In conclusion, both the positive correlation between plasma IMg levels and severity of hyperbilirubinemia in newborns who had a wide range of serum indirect bilirubin levels (8.5–607 μM) and the presence of significantly higher plasma IMg levels in newborns with severe (≥205 μM) hyperbilirubinemia when compared with newborns with lower levels of bilirubin (<205 μM) suggest that increase in plasma IMg may be due to extracellular movement of Mg, a principally intracellular ion, resulting from generalized cellular injury including neurons and erythrocytes.

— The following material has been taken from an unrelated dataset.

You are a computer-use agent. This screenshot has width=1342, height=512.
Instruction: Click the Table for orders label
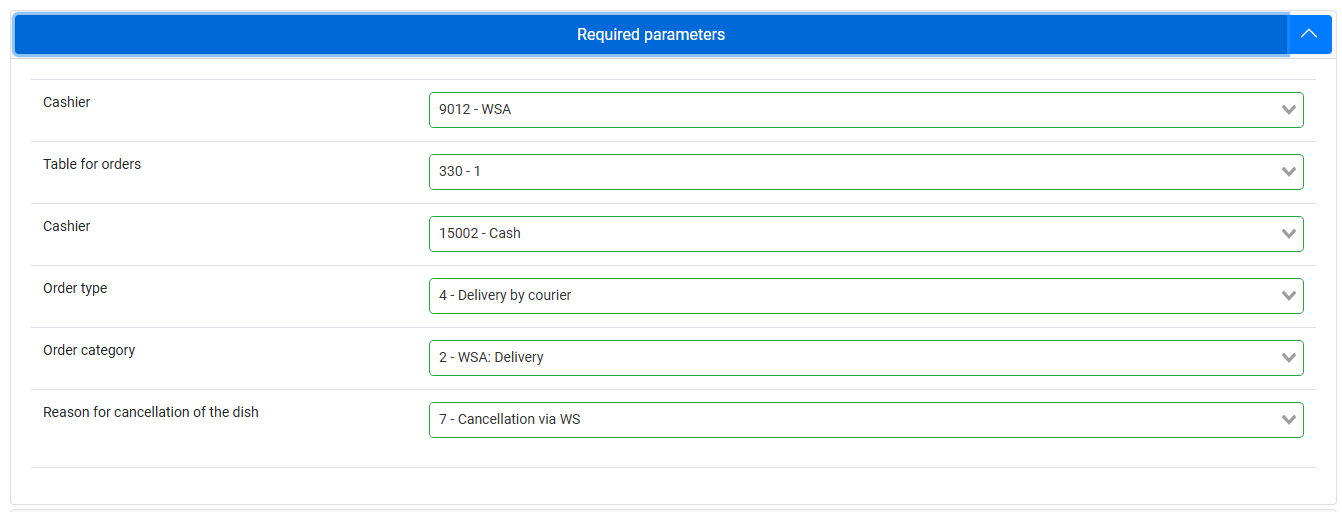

Considering neuroprotective functions and beneficial effects of Mg ion in improving neurologic outcome, we also may speculate the possibility of a neuroprotective role or a compensatory mechanism of increased IMg levels to reduce bilirubin toxicity. Measurement of IMg, which is thought to reflect the actual metabolic status of Mg ion accurately, in hemolytic hyperbilirubinemias such as ABO and Rh incompatibilities, in which significant erythrocyte destruction is prominent, would help to determine whether increases of IMg in neonatal hyperbilirubinemia are due to cellular injury or results from a neuroprotective role and/or a compensatory mechanism. Determination of the exact pathophysiologic process responsible for elevation of IMg levels and demonstration of the relationship and interactions between IMg and hyperbilirubinemia will make it possible to use cord blood or early postnatal IMg measurements in predicting the development of significant hyperbilirubinemia and to question the value of Mg treatment in the therapy of neonatal hyperbilirubinemia.